SUPPLIED INFORMATION:
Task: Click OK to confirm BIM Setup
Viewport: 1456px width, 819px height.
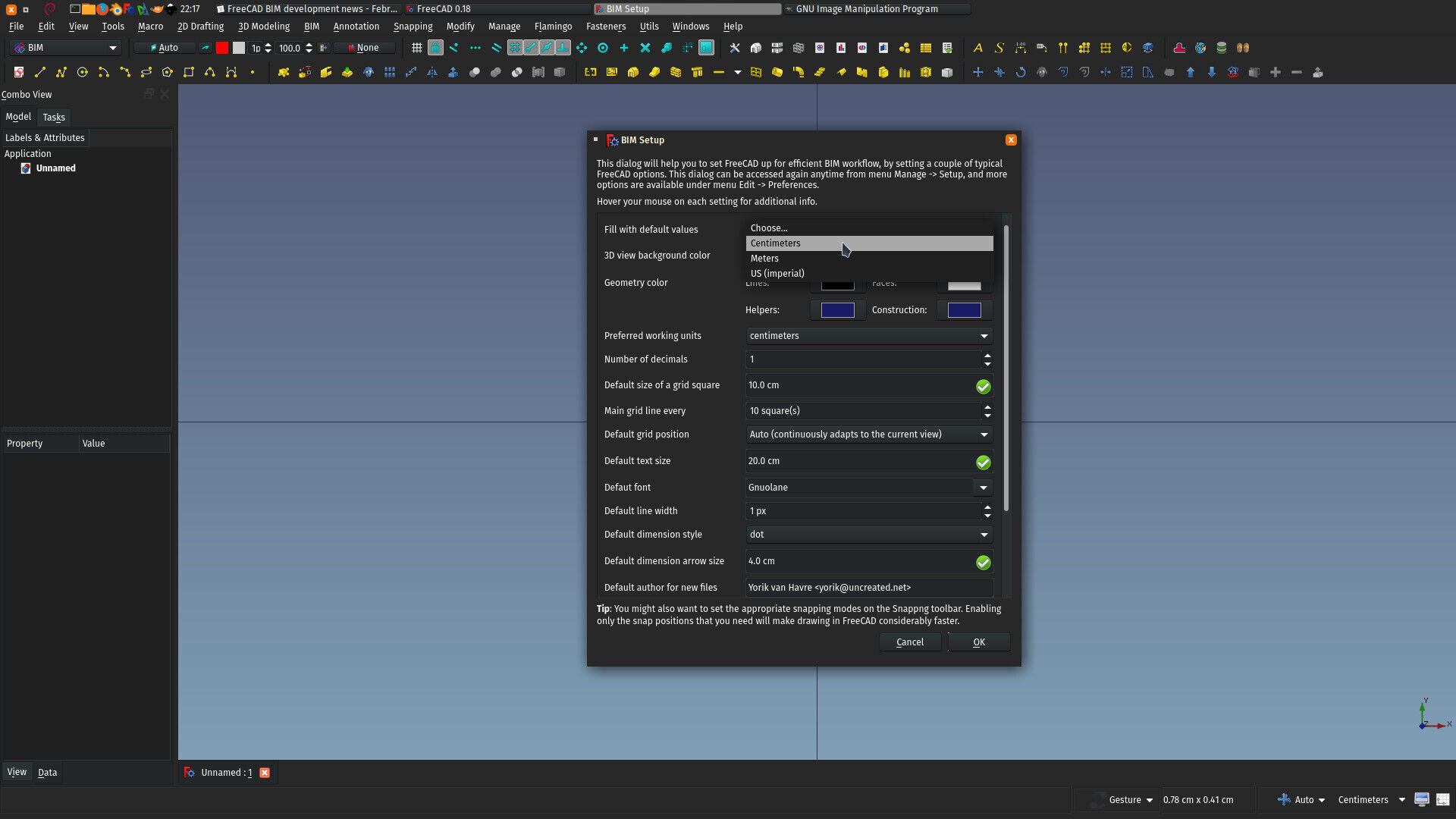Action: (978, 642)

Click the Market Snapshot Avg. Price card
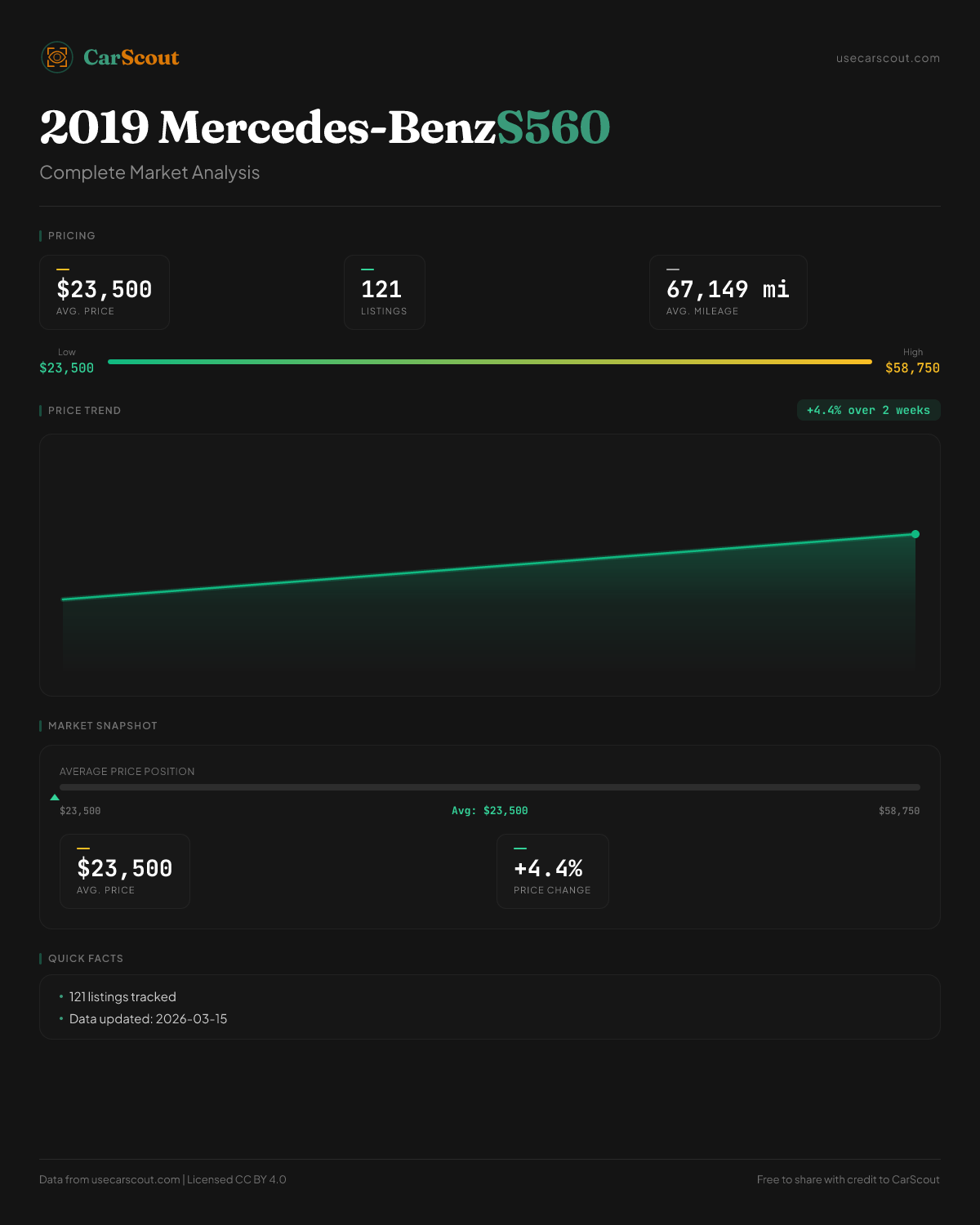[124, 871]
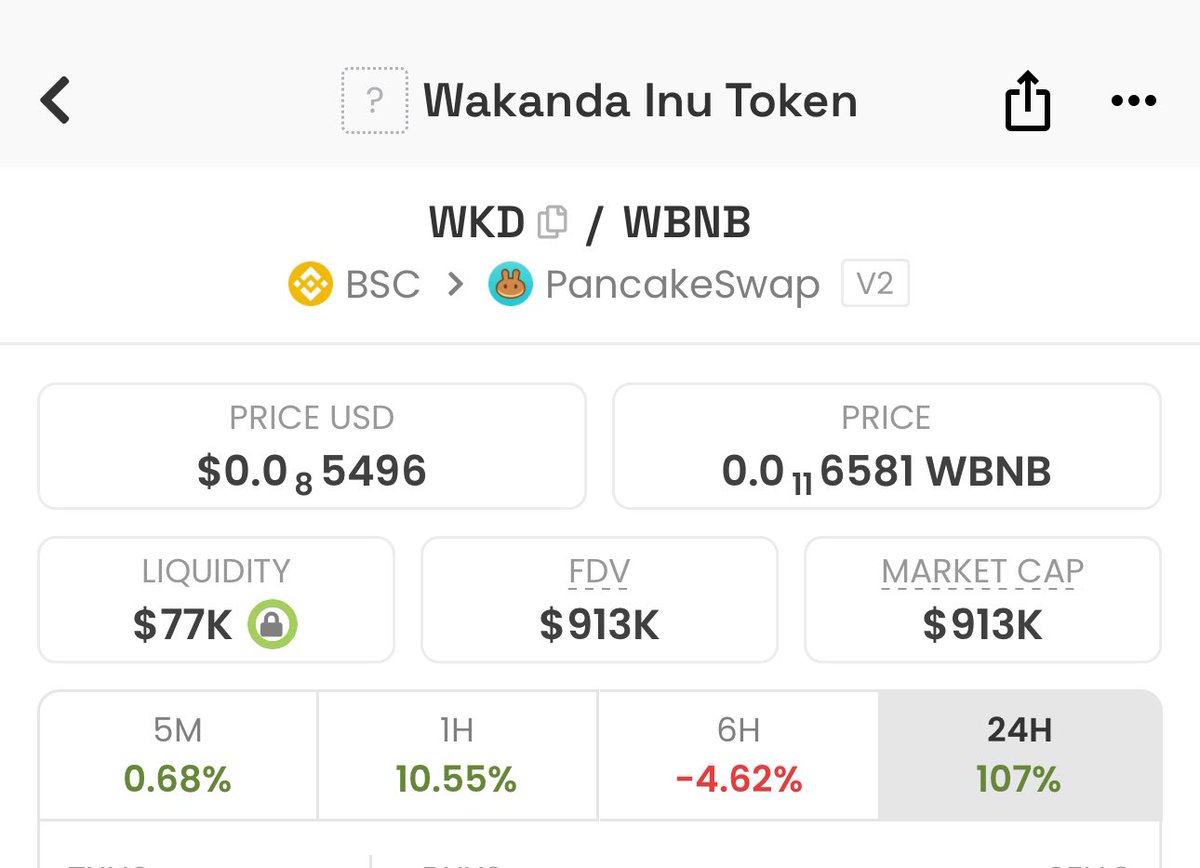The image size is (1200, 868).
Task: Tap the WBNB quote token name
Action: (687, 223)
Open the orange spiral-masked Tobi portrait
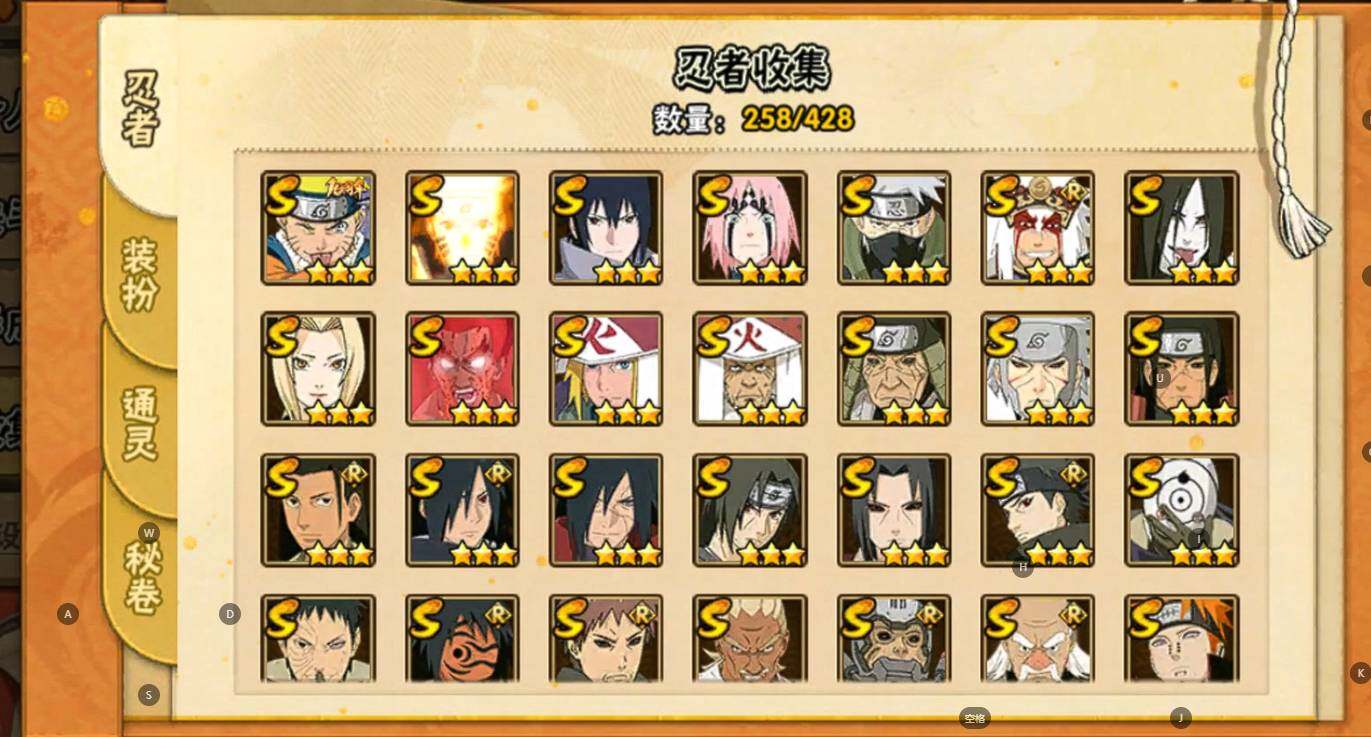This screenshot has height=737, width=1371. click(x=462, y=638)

AIM OF THE EXERCISE: Write out the records above exactly. Pictures do not belong in the copy.

ANSWER TO THIS EXERCISE:
Task: Click OK to confirm BIM Setup
Viewport: 1456px width, 819px height.
Action: (978, 642)

Click the Market Snapshot Avg. Price card
[124, 871]
The image size is (1200, 868).
Task: Tap the WBNB quote token name
Action: (687, 223)
Open the orange spiral-masked Tobi portrait
This screenshot has height=737, width=1371. click(x=462, y=638)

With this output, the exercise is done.